Study finds link between marriage age and long-term economic empowerment for women in Egypt
A study of married women in Egypt found a significant positive correlation between delaying marriage until adulthood and women’s long-term economic empowerment.
The research was led by Kathryn M. Yount, PhD, Asa Griggs Candler Chair of Global Health at the Emory Rollins School of Public Health, and published in the journal World Development.
Yount and her team performed an in-depth analysis of data from 4,129 married women ages 15-43, polled in the 1998-2012 Egypt Labor Market Panel Survey, to see whether a woman's first marriage in adulthood was related to her long-term post-marital economic empowerment, at home and in the marketplace.
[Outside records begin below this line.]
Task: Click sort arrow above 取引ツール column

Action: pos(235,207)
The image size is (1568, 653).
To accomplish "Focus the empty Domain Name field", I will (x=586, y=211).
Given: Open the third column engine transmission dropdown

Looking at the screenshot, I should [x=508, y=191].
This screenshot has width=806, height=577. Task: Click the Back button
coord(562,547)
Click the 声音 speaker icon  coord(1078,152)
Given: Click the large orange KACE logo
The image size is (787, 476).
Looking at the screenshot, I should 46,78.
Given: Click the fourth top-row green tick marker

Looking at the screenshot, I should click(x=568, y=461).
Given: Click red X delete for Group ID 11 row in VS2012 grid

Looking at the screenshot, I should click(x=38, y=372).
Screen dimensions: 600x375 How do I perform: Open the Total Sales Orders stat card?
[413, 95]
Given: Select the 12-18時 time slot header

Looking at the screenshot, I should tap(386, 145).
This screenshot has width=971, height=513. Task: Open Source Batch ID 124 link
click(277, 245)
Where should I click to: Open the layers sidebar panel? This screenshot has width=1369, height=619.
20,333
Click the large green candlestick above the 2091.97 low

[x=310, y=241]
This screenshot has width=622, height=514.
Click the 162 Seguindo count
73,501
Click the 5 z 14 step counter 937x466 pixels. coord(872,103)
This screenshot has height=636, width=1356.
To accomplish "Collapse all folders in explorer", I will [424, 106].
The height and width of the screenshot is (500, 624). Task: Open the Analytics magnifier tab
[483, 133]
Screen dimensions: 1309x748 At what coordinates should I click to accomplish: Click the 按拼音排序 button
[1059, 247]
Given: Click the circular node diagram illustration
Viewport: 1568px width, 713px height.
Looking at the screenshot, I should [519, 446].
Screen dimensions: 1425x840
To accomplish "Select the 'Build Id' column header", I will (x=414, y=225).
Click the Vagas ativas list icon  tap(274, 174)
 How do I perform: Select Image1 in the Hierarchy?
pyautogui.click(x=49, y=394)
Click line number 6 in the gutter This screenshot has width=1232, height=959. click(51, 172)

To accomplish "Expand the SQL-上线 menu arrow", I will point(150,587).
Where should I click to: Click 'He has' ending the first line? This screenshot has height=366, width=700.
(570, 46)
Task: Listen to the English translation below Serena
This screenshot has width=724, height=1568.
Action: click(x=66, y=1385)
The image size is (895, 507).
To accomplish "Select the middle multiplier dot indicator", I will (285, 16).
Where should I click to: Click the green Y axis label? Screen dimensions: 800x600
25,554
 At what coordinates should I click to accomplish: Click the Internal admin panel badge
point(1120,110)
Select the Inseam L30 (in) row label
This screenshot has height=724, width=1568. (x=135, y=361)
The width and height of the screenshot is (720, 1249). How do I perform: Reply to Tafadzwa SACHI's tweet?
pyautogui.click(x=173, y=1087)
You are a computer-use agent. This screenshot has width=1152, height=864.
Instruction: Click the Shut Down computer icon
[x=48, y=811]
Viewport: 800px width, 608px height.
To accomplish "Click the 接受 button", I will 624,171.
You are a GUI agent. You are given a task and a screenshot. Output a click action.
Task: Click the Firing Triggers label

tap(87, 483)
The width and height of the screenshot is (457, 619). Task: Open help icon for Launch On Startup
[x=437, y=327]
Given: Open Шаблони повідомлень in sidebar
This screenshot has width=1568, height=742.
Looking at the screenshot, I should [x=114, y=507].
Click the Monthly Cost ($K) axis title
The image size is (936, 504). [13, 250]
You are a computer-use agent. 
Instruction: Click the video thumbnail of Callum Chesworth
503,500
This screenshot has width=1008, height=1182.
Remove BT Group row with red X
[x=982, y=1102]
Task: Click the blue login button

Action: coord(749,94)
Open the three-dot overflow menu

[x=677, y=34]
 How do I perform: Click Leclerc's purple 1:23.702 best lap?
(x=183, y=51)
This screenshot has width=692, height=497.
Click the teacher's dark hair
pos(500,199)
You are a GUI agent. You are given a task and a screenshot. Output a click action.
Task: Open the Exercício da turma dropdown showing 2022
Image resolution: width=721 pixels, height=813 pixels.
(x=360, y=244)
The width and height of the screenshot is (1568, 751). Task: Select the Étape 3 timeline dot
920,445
Yuk Fai Cheong, PhD, in the Department of Psychology at Emory College, and AliceAnn Crandall, PhD, at Brigham Young University, were collaborators.
Compared to child brides, women who first married at age 18 or older had greater tendencies to be engaged in market work and to exercise family economic agency in 2012.
"There's clearly something about delaying marriage that enables women to better negotiate economic decisions in their families and to engage in market work in the long term," says Yount. "Since that relationship is so strong, we're hypothesizing that a later age at marriage could lead to enhanced self-esteem, self-confidence and life experience."
This study is one of the first of its kind to look longitudinally at child marriage among women and their long-term economic empowerment, taking into account women’s premarital resources and other changes across their lives.
"Many health implications of child marriage are known; however, the long-term implications for women's economic empowerment have not been previously understood. This study demonstrates a significant relationship between delaying marriage until adulthood and women's long-term economic empowerment," says Yount.
Child marriage continues to be prevalent in settings around the world, and the United Nations sustainable development goals have identified child marriage as a harmful practice that should be changed. Adds Yount, "The benefits of delaying marriage accrue not only to women, but to societies as a whole, through more inclusive growth."
A research grant (1 R03 HD076368-01/02) from the Eunice Kennedy Shriver National Institute of Child Health and Human Development supported the research.